Faithful reader, Garrett, posted a recent comment about going to a restaurant and learning that they were out of fish. The place has FISH IN THE NAME. It’s happened to me dozens of times at dozens of different restaurants.
One time, Ron and I were dining out locally and we were told they were out of potatoes when Ron attempted to order a baked tubar to go along with his chocen hunk of meat at a steakhouse. This was unacceptable to Ron who plainly informed our unfortunate server: “you know they sell potatoes at Krogers”. (It was shocking to me, too, that Ron would be so bold.)
Why is is that restaurants run out of items and instead of, say… going to Kroger, they tell customers they don’t have the item?
I can see a legitimate reason being that the food item is a specialty item, one not found in the Krogers and Sam’s Clubs of the world. I am certain the reason Vandalia Grille had to tell customers they were out of sweet potato fries on my recent visit is that the fries they serve come to the restaurant frozen with a light coating on them to make them crispy. No delivery = no sweet potato fries in instances like that. (They were also out of salmon on the same visit.)
If a joint is out of tomatoes, which also has happened to me, why don’t they just go to a grocery store and get some, like in the baked potato scenario? Are they worried the tomatoes will be of substandard quality? Do they really think the customer is going to notice when it’s slapped on a burger with a half dozen other components? Could the server possibly explain they are using tomatoes from an emergency supplier, not the usual one, if that is a concern? There’s simply no excuse with the potatoes.
Why did they run out of something in the first place?
Let’s take it a step farther, a step back into inventory and management. On my first visit to Vandalia, they were out of sweet potato fries then, too, but received a delivery just in time for us to enjoy their crispy, salty goodness. Surely they predicted that when we posted our rave review, folks would be pouring in to have a taste for themselves. The things are FROZEN for goodness sake – it’s not like they’ll spoil if you have to keep them an extra few days before throwing them in the hot tub.
Do restaurants look at sales records to see what products are moving and at what pace? Do they monitor product inventory to ensure they have enough product on hand to satisfy demand? Are smaller restaurants at the mercy of unreliable suppliers?
Daniel has become frustrated with Charleston Bread after being turned away time and again because they are out of, you guessed it: bread.
I know one thing: as a customer, it is extremely disappointing to go to an eatery for a particular item only to find out you can’t have it. I suggested the location of my girls-night-out solely based on the menu. I don’t mean to be picking on Vandalia Grille, because it happens frequently in a lot of other restaurants. I just really, really wanted those fries.
If the restaurant is out of something, why can’t they tell you right up front?
I studied a menu board at Mr. Wilson’s recently, never having been there before, and decided on the low-carb wrap. When I went to the counter, I learned they were out. Couldn’t they have crossed it off the dry-erase board? At Vandalia, when we were handed the menus, I feel our server should have told us they were out of a couple items. Of course she may not have been at fault – the kitchen or manager may not have communicated that information to the waitstaff in a timely manner.

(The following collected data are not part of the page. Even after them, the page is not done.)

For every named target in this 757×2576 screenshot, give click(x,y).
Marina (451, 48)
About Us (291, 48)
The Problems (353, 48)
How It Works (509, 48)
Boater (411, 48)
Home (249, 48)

Then there are the unacceptable substituions.
At Bridge Road Bistro, a companion poured over the menu, struggling to make a decision. They were told “we are out of chicken breasts, the chef is substituting chicken thighs. Is that alright?”. Um….no. A thigh (dark meat) is not a substitution for a breast (white meat), at least not for me and the customer who tried to order the chicken breast sandwich. But I do give them credit for addressing the situation in some way. However, are the chicken breasts they use at BRB really so special that ones from Ashton Place Kroger would have been detectable in the finished dish?
When have you had an experience like this?
Have you, as a server, had to break the news to someone that their order couldn’t be filled?
Restaurateurs, if there are any reading, what challenges do you face managing food inventory, dealing with suppliers, and making substitutions?